## YOUR ASSIGNMENT
Find "1568x560 pixels." in the entries below; copy that line through the last, exactly, with no pictures.

## PROVIDED MATERIAL
--------------------------------------------------

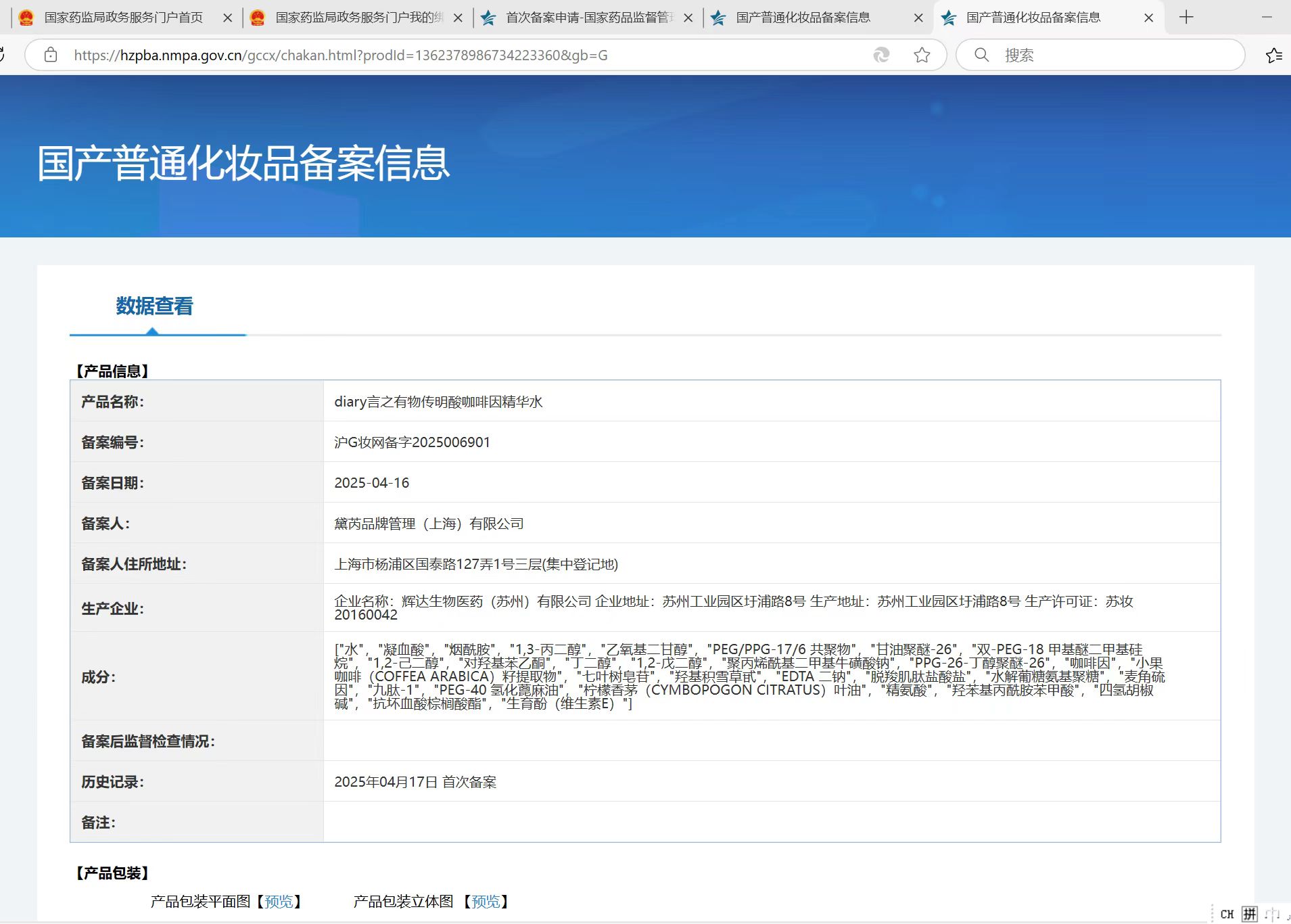
Task: Preview the 产品包装立体图
Action: pyautogui.click(x=486, y=902)
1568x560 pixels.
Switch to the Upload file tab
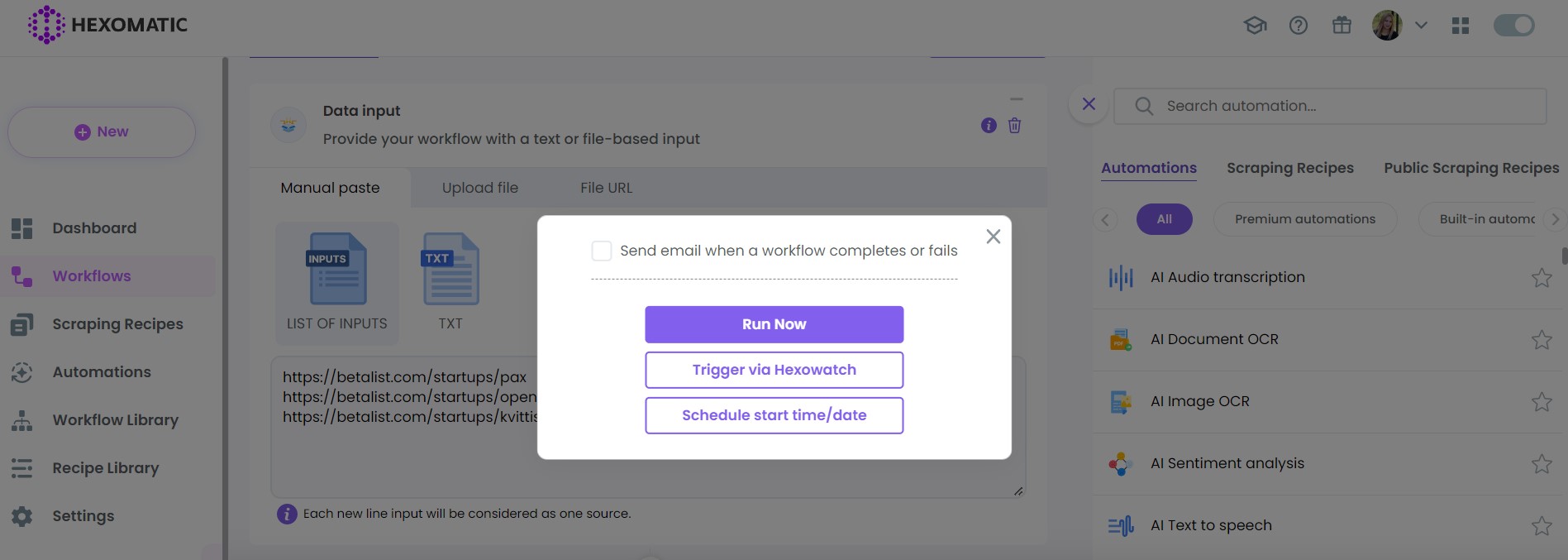(x=479, y=188)
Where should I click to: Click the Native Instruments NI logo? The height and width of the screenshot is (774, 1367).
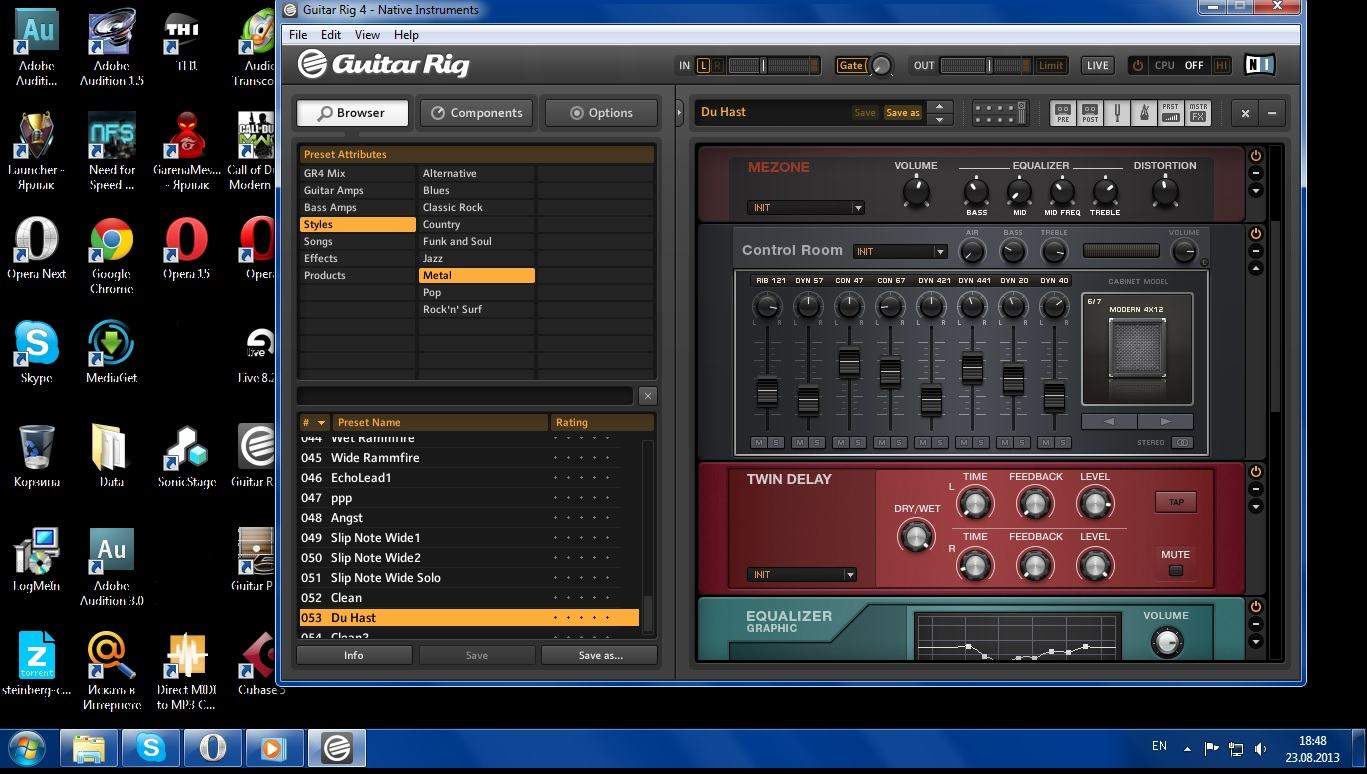[1259, 65]
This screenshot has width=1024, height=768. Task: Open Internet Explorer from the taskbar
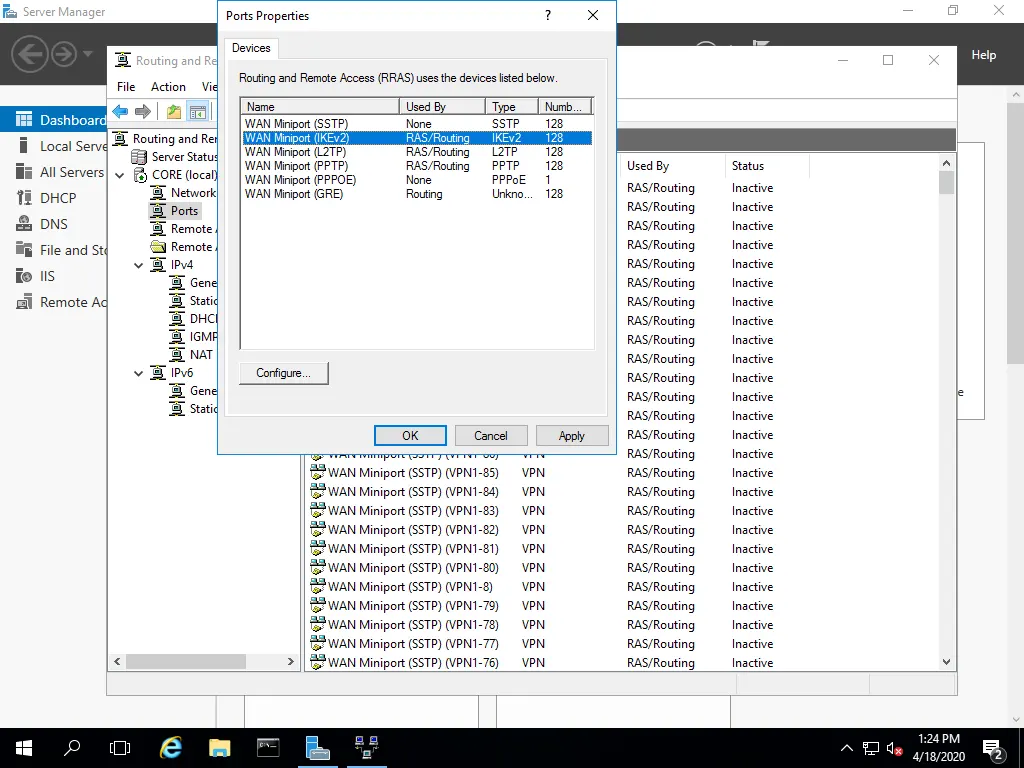pyautogui.click(x=171, y=747)
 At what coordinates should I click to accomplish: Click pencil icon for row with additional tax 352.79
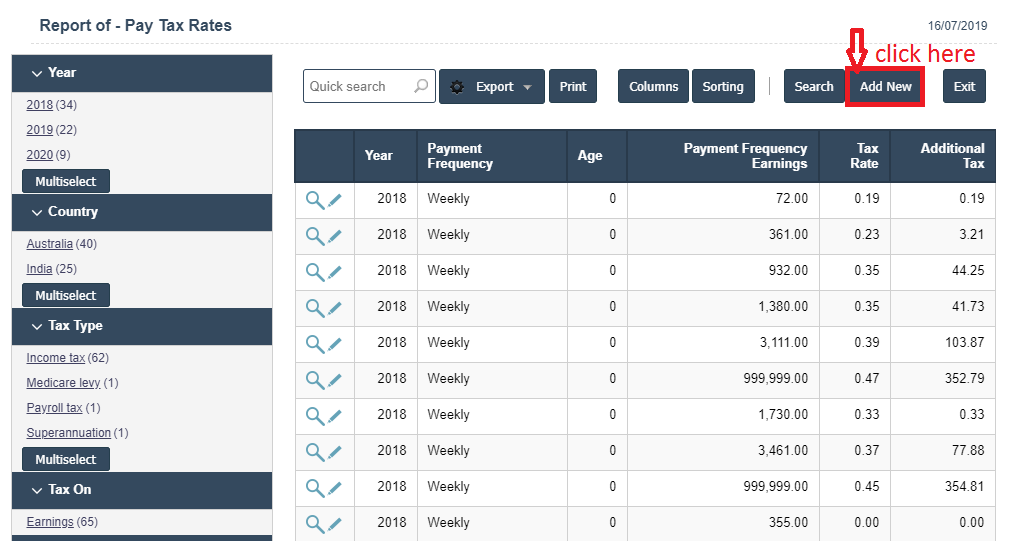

--------------------------------------------------

## WRITTEN ANSWER
1568x560 pixels.
Switch to the Upload file tab
(x=479, y=188)
Where should I click to: Click the Native Instruments NI logo? The height and width of the screenshot is (774, 1367).
[1259, 65]
This screenshot has width=1024, height=768. Task: Open Internet Explorer from the taskbar
pyautogui.click(x=171, y=747)
 At what coordinates should I click to accomplish: Click pencil icon for row with additional tax 352.79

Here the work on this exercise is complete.